It's nice to see a bit of life coming back to the market. Sadly, because of pressure of work (no tittering, please) and general business lately I haven't followed my own advice and taken advantage of the market's recent lows.

Another reason is that I've had to shell out for my teeth, seeing as you seemingly can't get NHS dentistry in this country.

I imagine that isn't news to you, either. I do wonder though about how far this Government and its predecessors' proud claims about how much better off we all are, take into account huge hidden increases in the cost of living such as this.

After a course of treatment at my dentist I certainly don't have the feel- good factor, either in my gob or my wallet.

By the way such financial ups and downs are another good reason for that well known investment technique called regular saving. because while I haven't been mucking around on the stock market my usual direct debits have been quietly going through, so I have actually been putting some money into the market.

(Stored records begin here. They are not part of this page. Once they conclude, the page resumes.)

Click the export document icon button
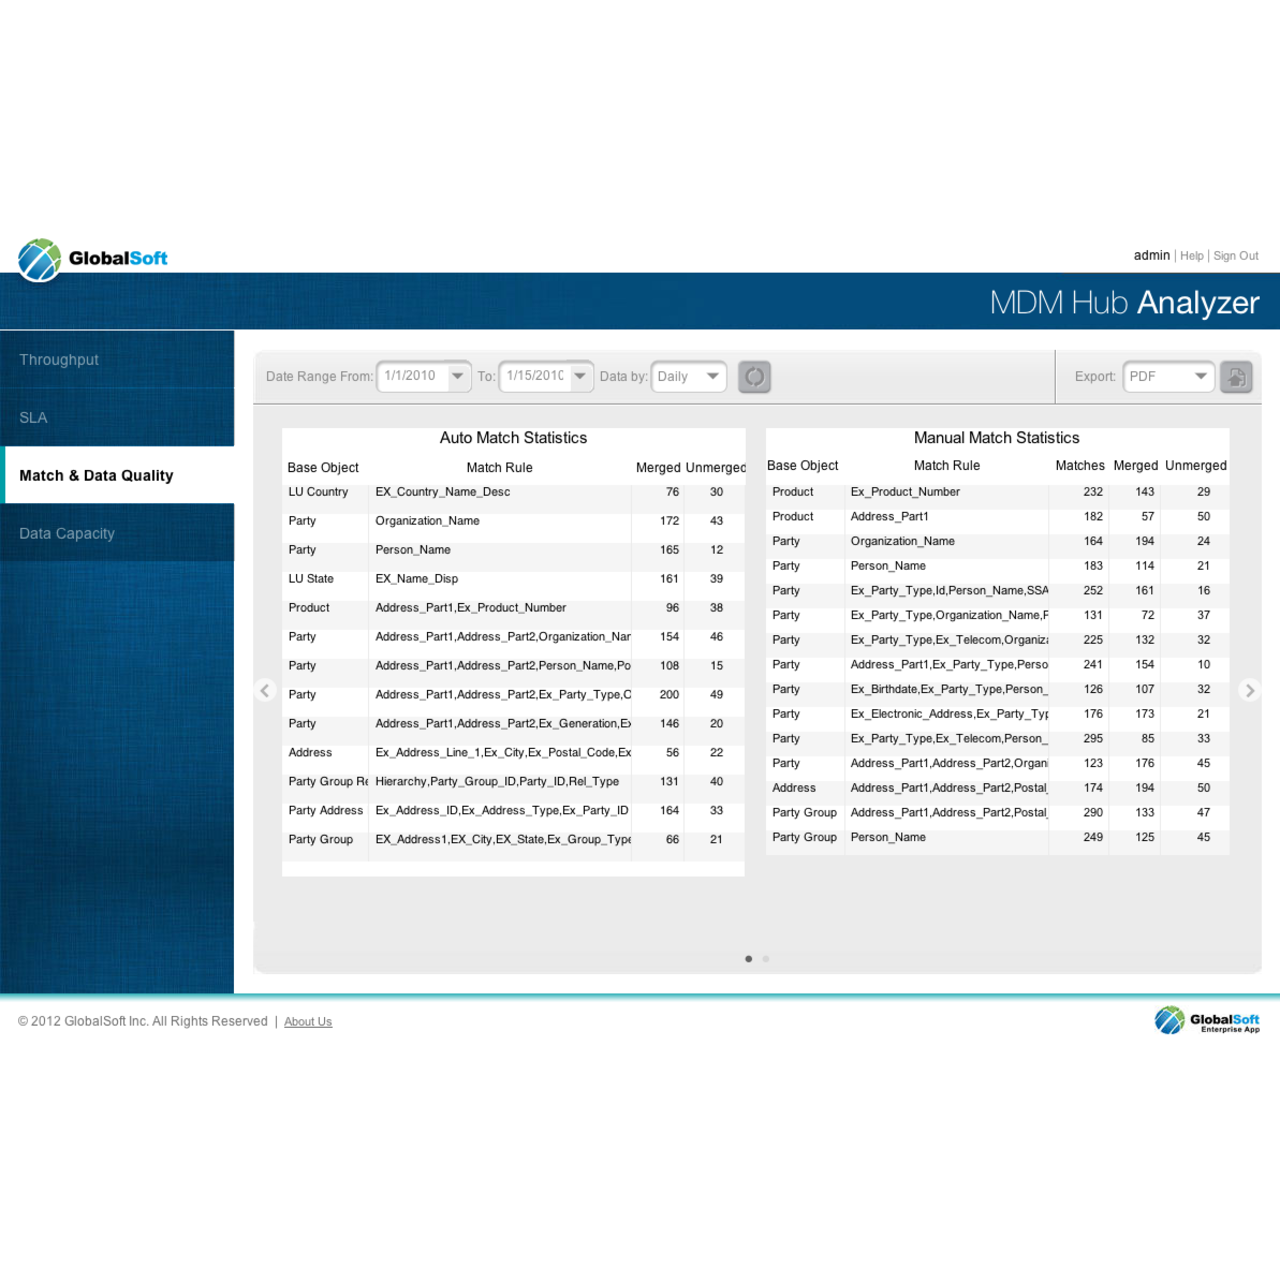Image resolution: width=1280 pixels, height=1280 pixels. [1236, 377]
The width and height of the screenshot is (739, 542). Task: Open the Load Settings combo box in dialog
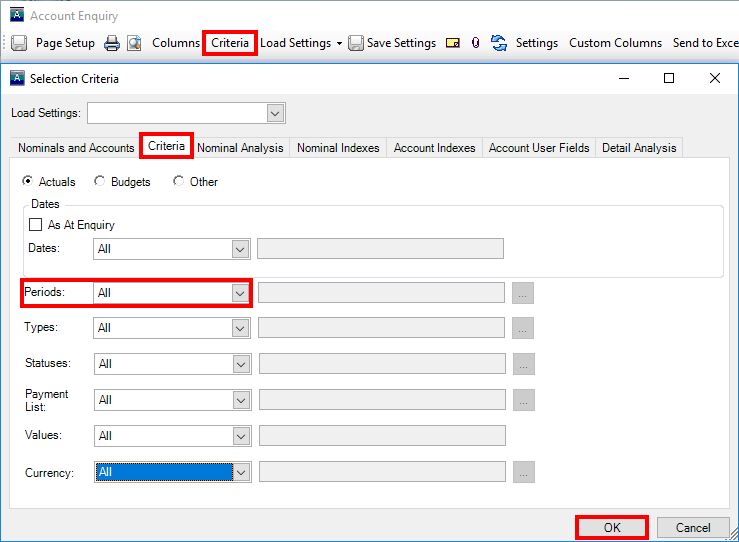[x=275, y=113]
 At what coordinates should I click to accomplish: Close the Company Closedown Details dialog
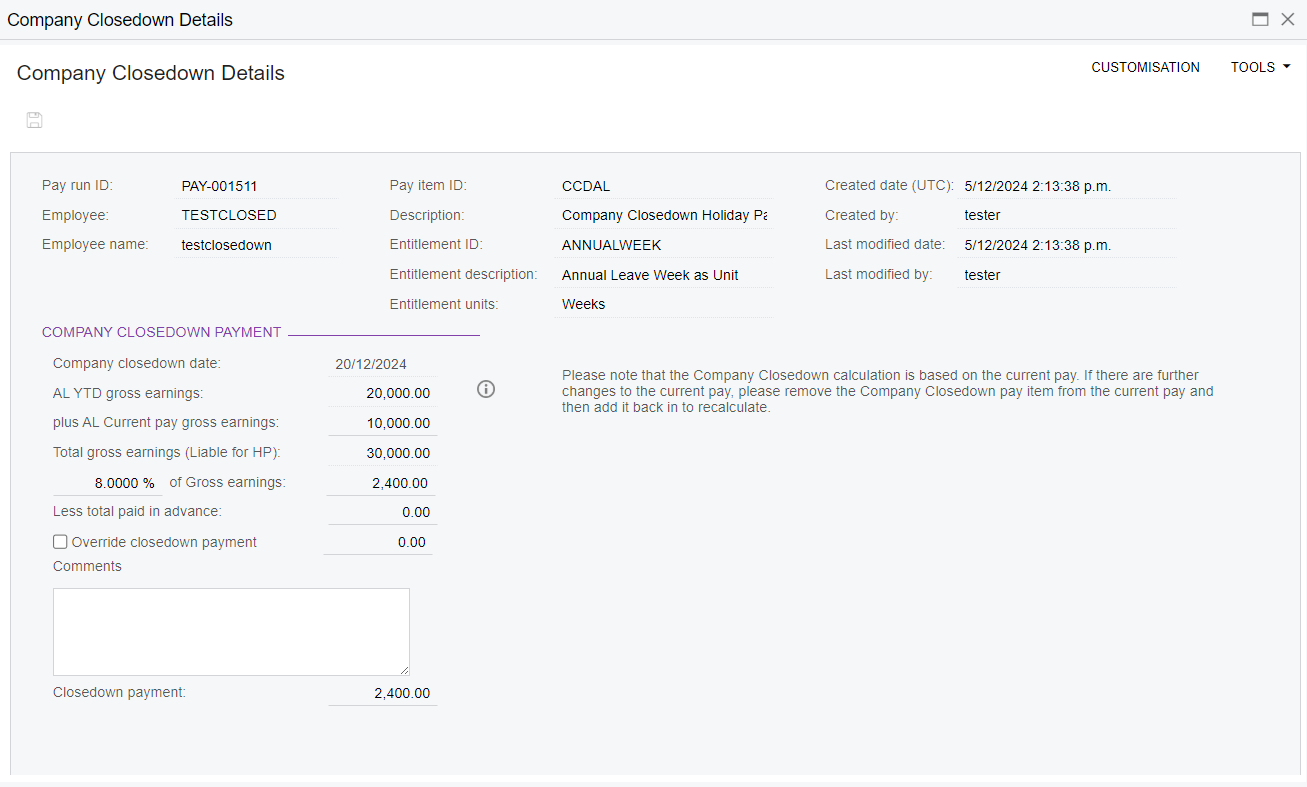click(x=1288, y=19)
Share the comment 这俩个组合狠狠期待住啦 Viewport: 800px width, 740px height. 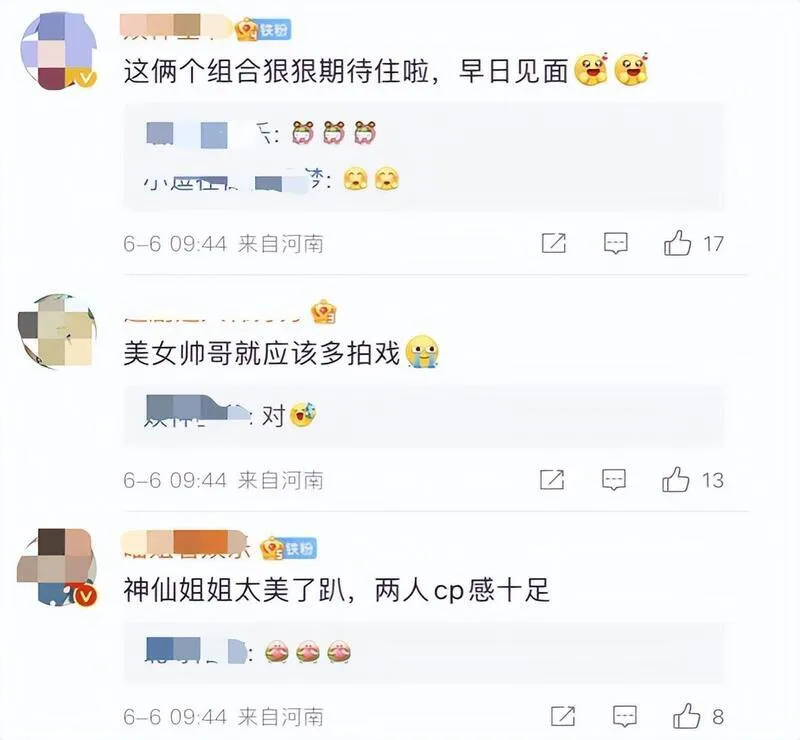coord(554,243)
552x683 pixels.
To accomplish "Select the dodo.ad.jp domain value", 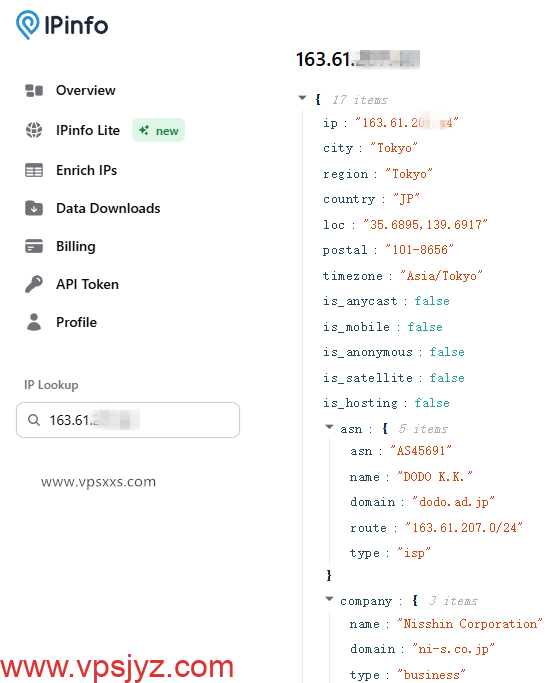I will 453,502.
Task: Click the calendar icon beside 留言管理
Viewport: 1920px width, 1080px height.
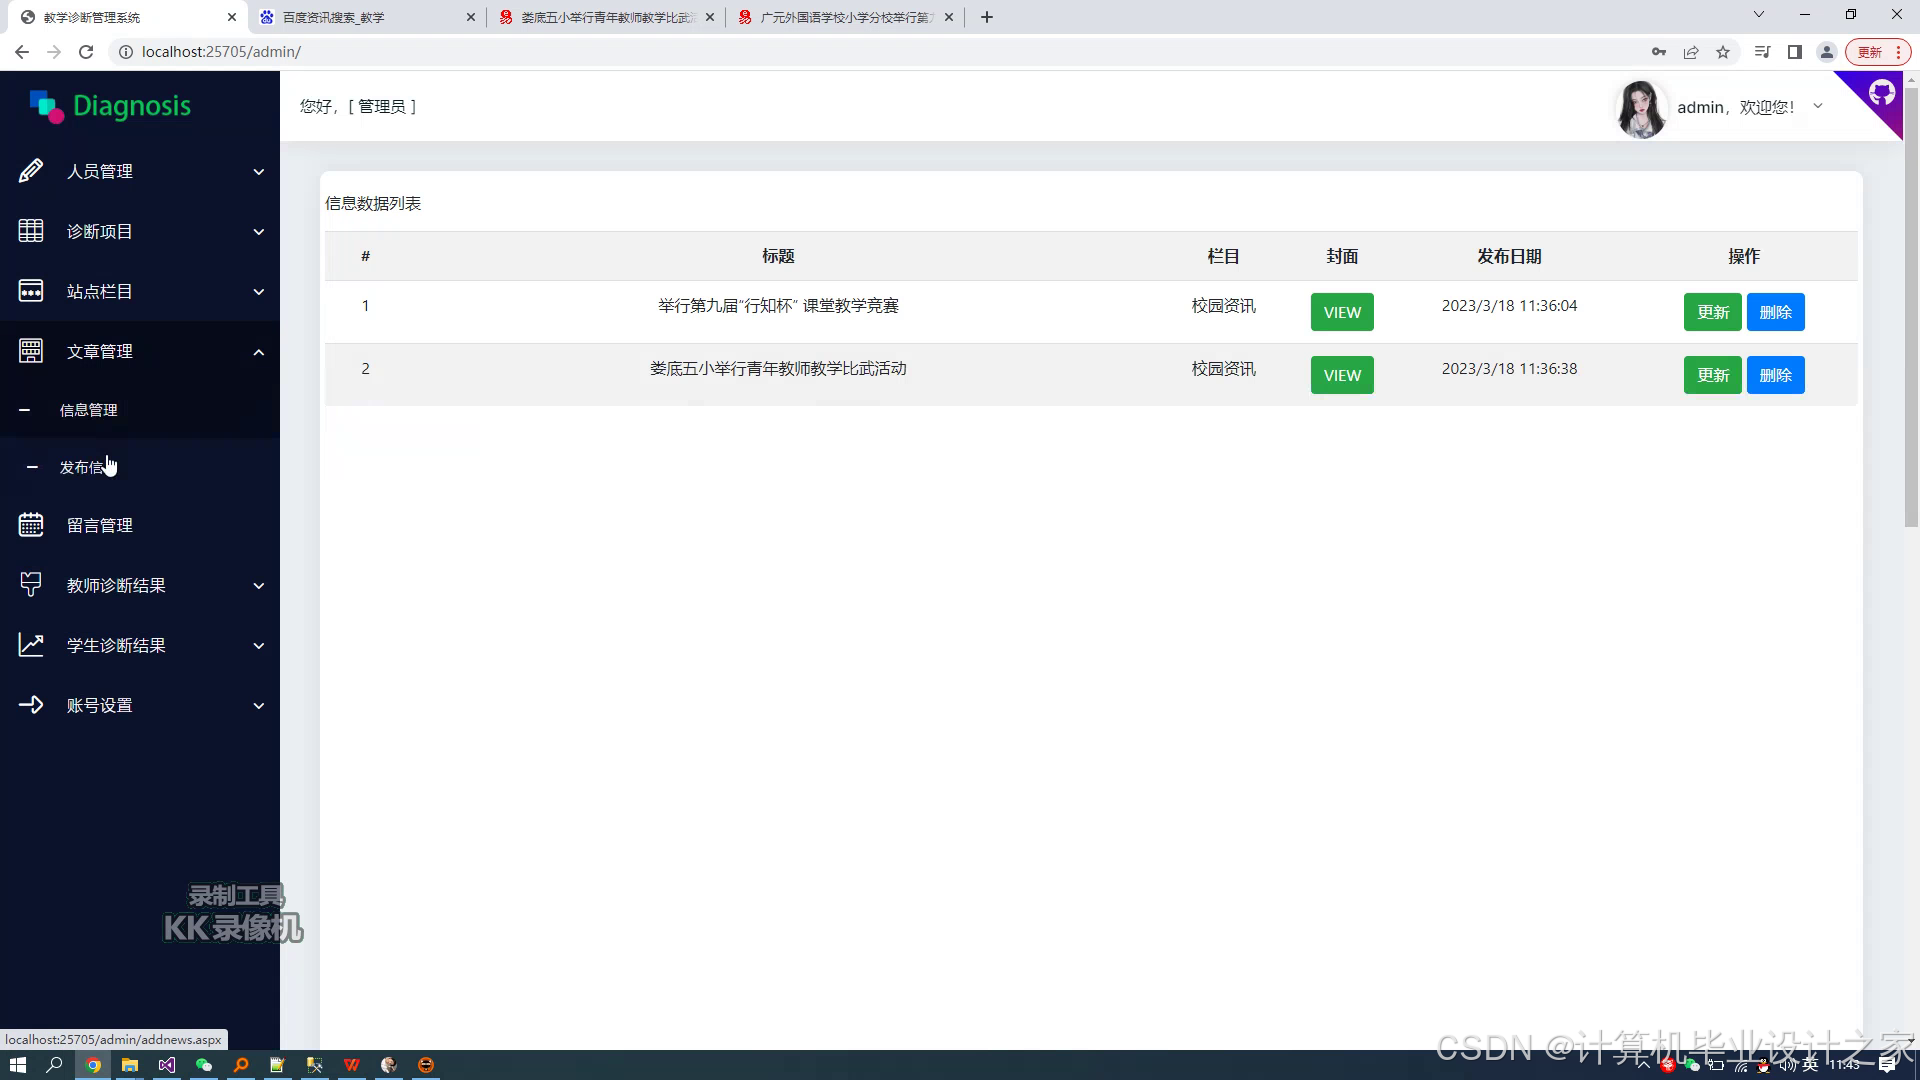Action: click(31, 525)
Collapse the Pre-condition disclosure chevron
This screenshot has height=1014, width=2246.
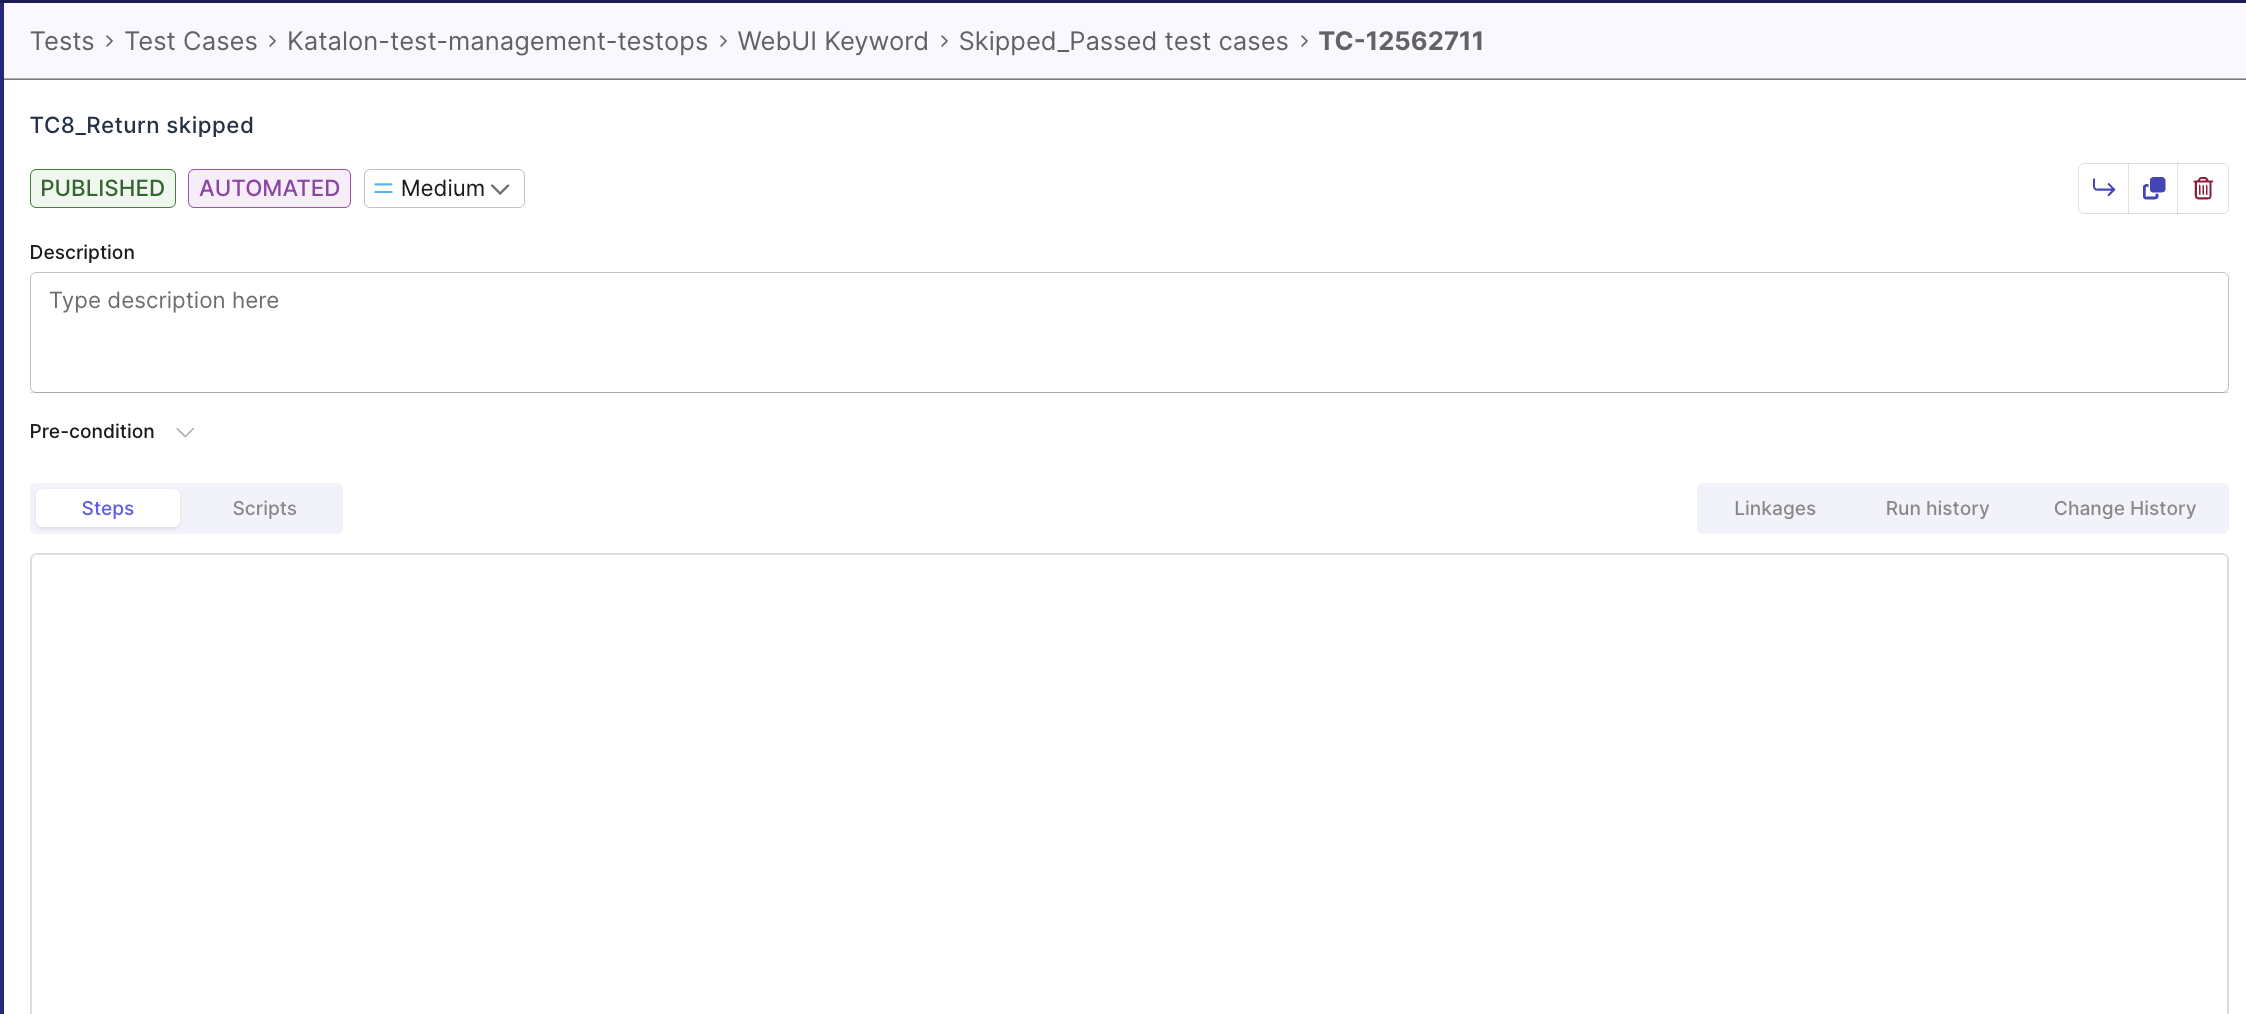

It's just that you don't notice doing it that way, so you don't even have to think. That's bad when it's gym fees or film club subscriptions (notorious rip offs) but good when it comes to most decent investment trusts.

I'm happy that I've carried on buying shares in Emerging Markets and Indian based trusts because I've been exposed to a little bit of the recent recovery in those markets.

Much more to come, long term I feel from these funds, run by Foreign and Colonial and JP Morgan respectively.

And while that's quite a nice feeling, it's never going to be as nice as peering over a precipice at the wreckage beneath, safe in the knowledge that you escaped the crash. I'm talking Sportingbet. To be fair, this company does actually make concrete profits, although obviously now not as much concrete profit as it and its fans might have been hoping for.

Sportingbet has been pulled down by the scandals affecting the rest of the industry, and I really wonder whether shares in online betting companies such as Sportingbet can recover from their recent pasting.

The most significant problem of all, was actually the one that investors always knew was there; that their business in the United States wasn't as legally secure as it ought to have been and that sooner or later that was going to be resolved by the United States Congress, possibly to the detriment of these offshore concerns.

So it has come to pass and the whole online gambling phenomenon resembles nothing so much as a classic bubble.

I think I made my mind up some months ago that the market in shares such as Sportingbet did indeed have some of the qualities of a bubble, and so I sold my shares. Thus I escaped a terrible thrashing.

I got 318p a share for them last September, and they were then considered weak after a profit warning from one of their peers, PartyGaming. After that they climbed back up to 480p, but now I notice they're at 180p. Even at this price, I have to say, I would have made money because I bought them so long ago as a curiosity. Avoiding a big loss, though, is a much more warm feeling than collecting a small profit.

I ought perhaps to be collecting some other small profits now.

Standard Life is demonstrating steady progress, up to 243p a share now. The question for lots of investors in that company, now that they've collected their post demutualisation shares, is whether to hang on for a year for the bonus issue. Unless you need the money, that seems like the shrewdest thing to do. I've enjoyed watching some other holdings make modest recoveries lately as well, especially Rolls-Royce, BT and ARM Holdings. The paper profits on those are almost enough to cover the cost of having my teeth done. Something for you to chew over, perhaps.